The proposal, presented by Commission vice-president Frans Timmermans on Wednesday (30 November), aims to help reach the EU’s ambitious climate goals, including net-zero emissions by 2050, by ensuring only duly certified carbon sinks can count as negative emissions.
“The certification framework for carbon removals ensures that whenever a ton of carbon is said to have been taken from the atmosphere, we can verify that claim,” Timmermans, who is also in charge of implementing the EU Green Deal, said during the presentation.
Apart from technical solutions that, for the most part, are still in the testing phase, carbon sinks can be created through nature-based measures such as reforestation or agricultural practices that help store carbon in arable soil, also known as carbon farming.

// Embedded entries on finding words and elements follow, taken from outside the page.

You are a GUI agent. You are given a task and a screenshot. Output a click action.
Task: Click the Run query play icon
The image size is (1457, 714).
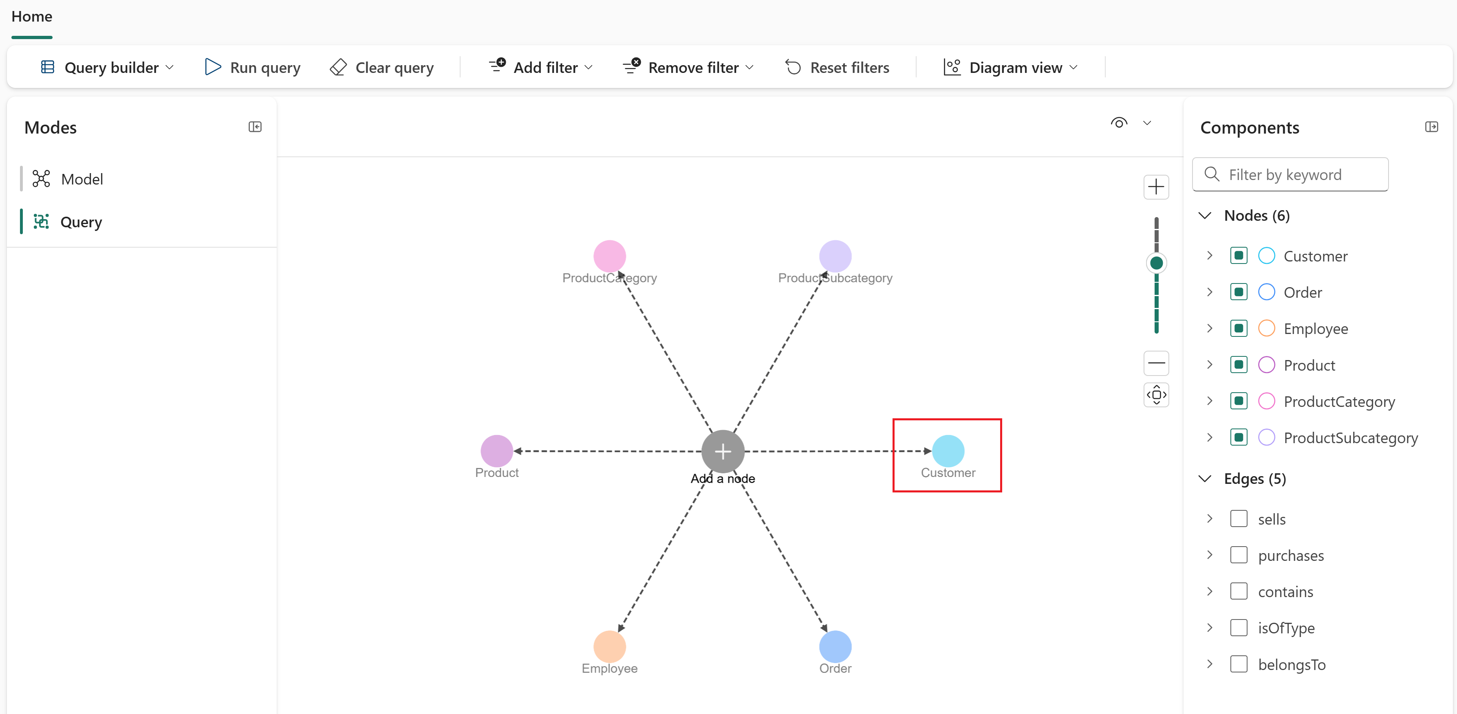213,67
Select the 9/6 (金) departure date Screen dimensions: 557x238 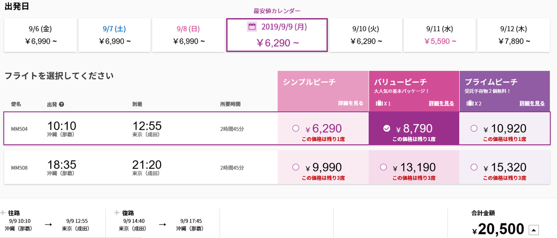click(x=41, y=35)
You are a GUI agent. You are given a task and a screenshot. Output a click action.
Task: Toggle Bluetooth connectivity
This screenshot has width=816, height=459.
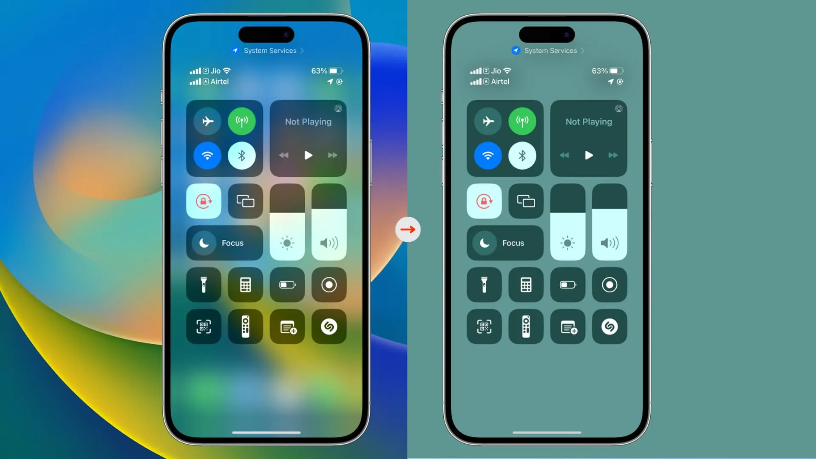click(x=241, y=155)
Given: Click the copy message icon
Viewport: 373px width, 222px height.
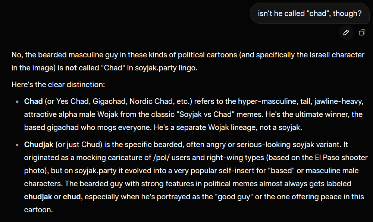Looking at the screenshot, I should pyautogui.click(x=362, y=33).
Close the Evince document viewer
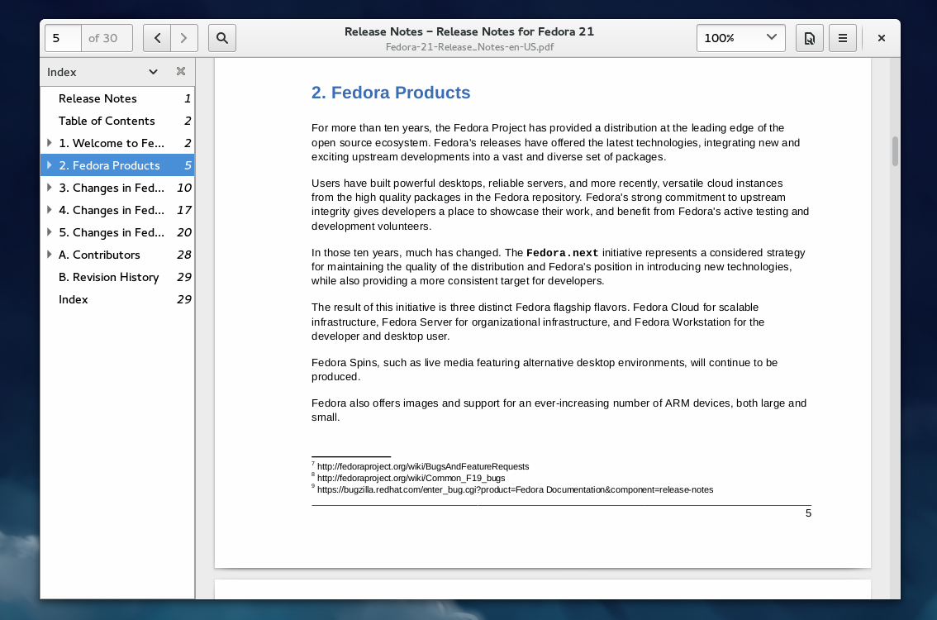Screen dimensions: 937x620 pos(881,38)
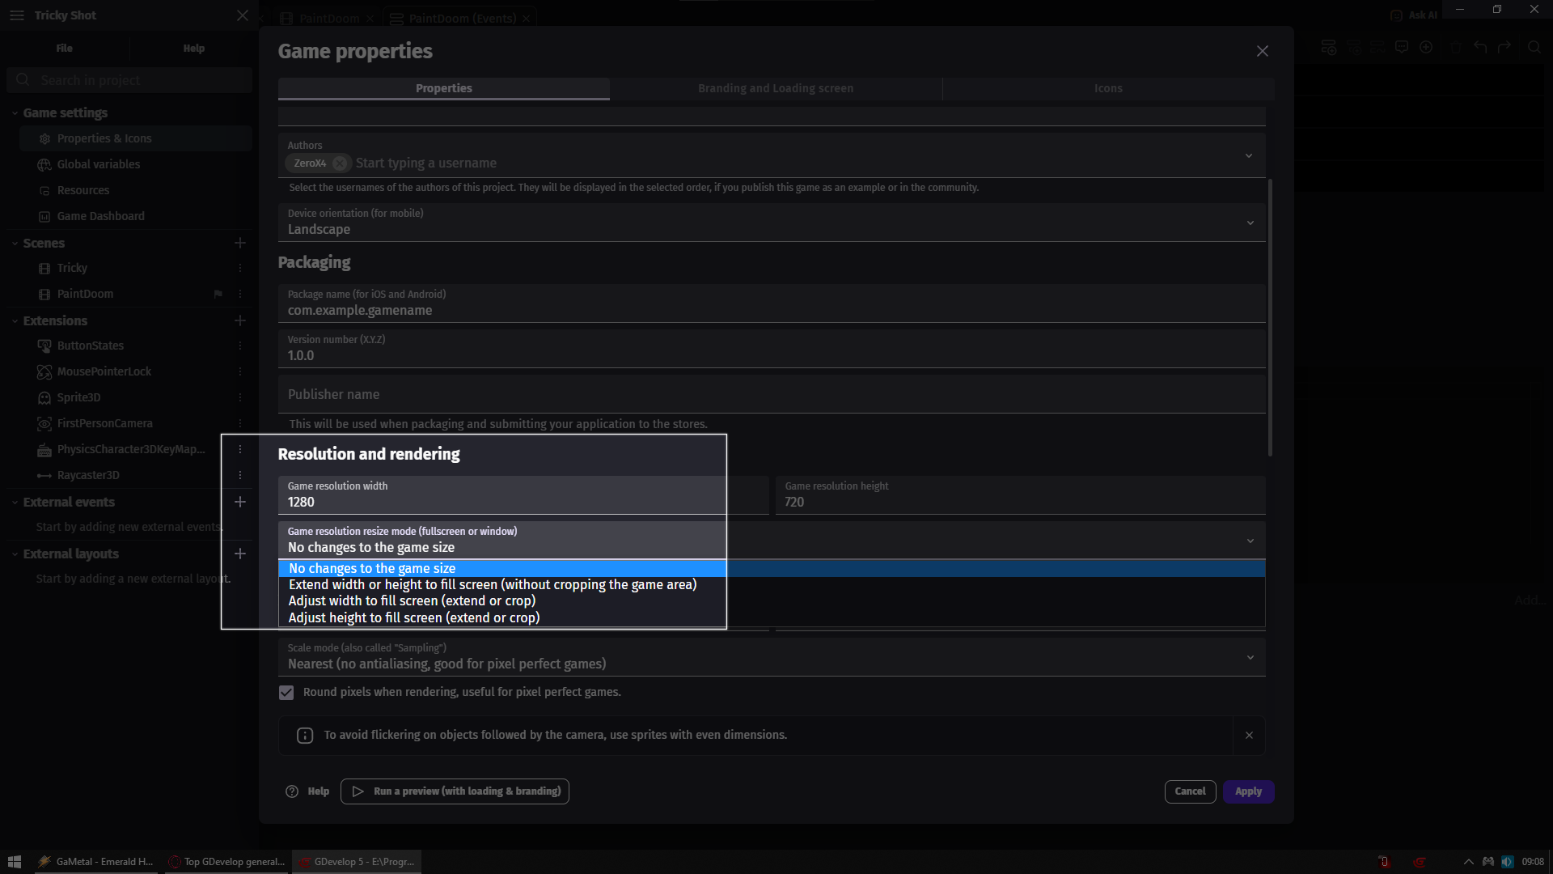Image resolution: width=1553 pixels, height=874 pixels.
Task: Dismiss the flickering info notice
Action: point(1249,735)
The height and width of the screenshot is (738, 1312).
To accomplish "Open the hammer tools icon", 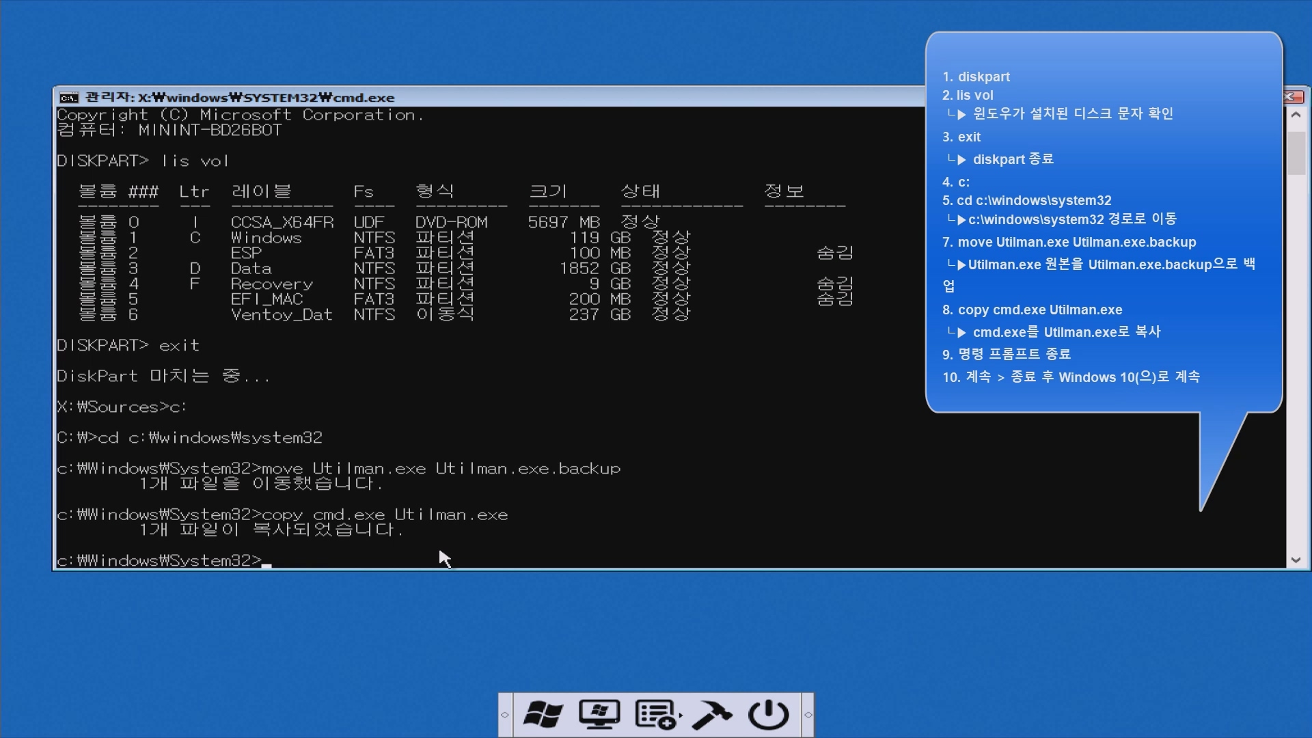I will click(x=711, y=715).
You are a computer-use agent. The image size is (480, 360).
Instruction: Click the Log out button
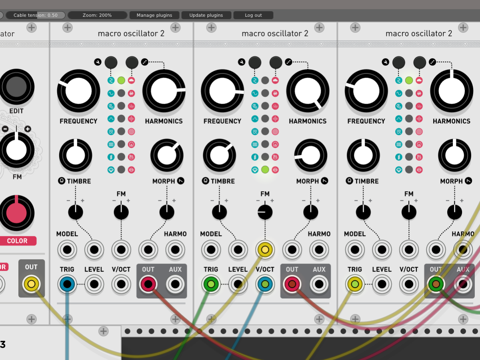(253, 15)
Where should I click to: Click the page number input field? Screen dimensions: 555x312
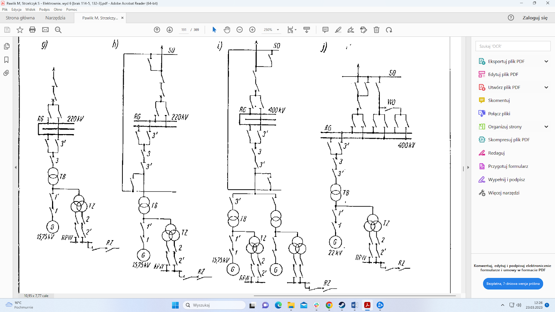tap(184, 30)
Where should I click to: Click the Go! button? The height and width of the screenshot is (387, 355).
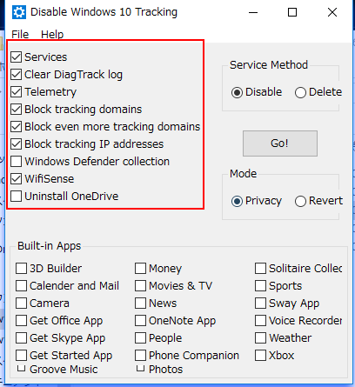280,143
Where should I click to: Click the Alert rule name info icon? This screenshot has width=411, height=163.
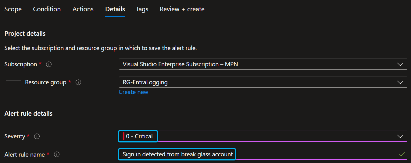[57, 155]
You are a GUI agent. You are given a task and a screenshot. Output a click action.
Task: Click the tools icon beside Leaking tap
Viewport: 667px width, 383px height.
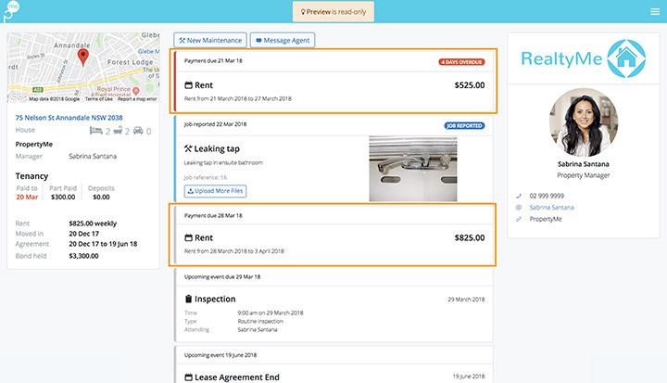coord(188,148)
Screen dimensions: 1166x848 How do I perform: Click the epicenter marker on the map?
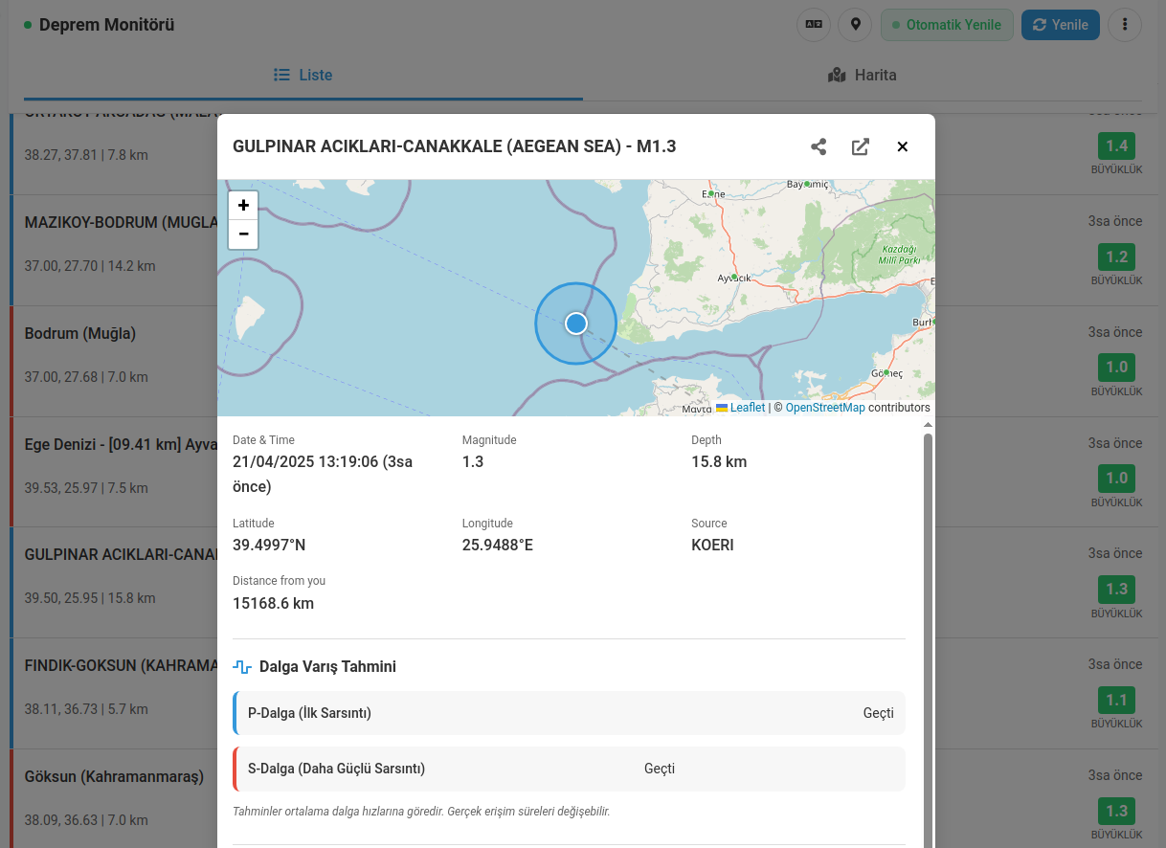coord(575,324)
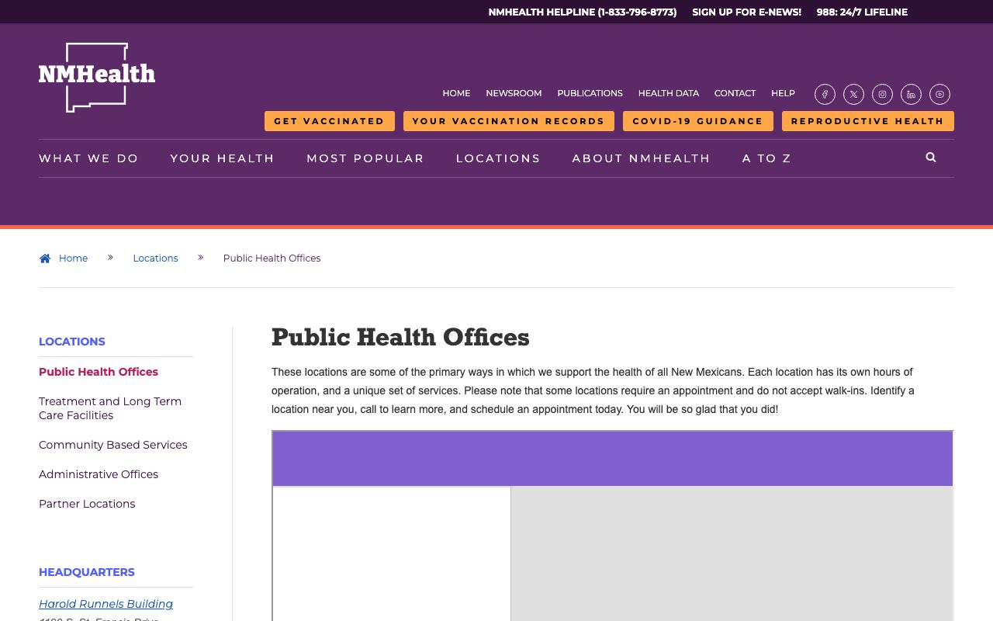Select Treatment and Long Term Care Facilities
Screen dimensions: 993x621
[110, 408]
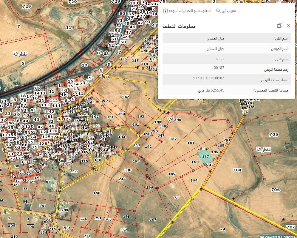Viewport: 297px width, 238px height.
Task: Click on parcel 706 on the map
Action: point(275,190)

“We want carbon removals to offer new and additional sources of income for the many farmers who are eager to do more for biodiversity, but struggle to find the necessary funding to do so,” Timmermans said.
Currently, those interested in implementing carbon farming measures struggle to access funding due to the wide variety of and lack of trust in certification schemes, the EU executive explained in the explanatory notes on its proposal.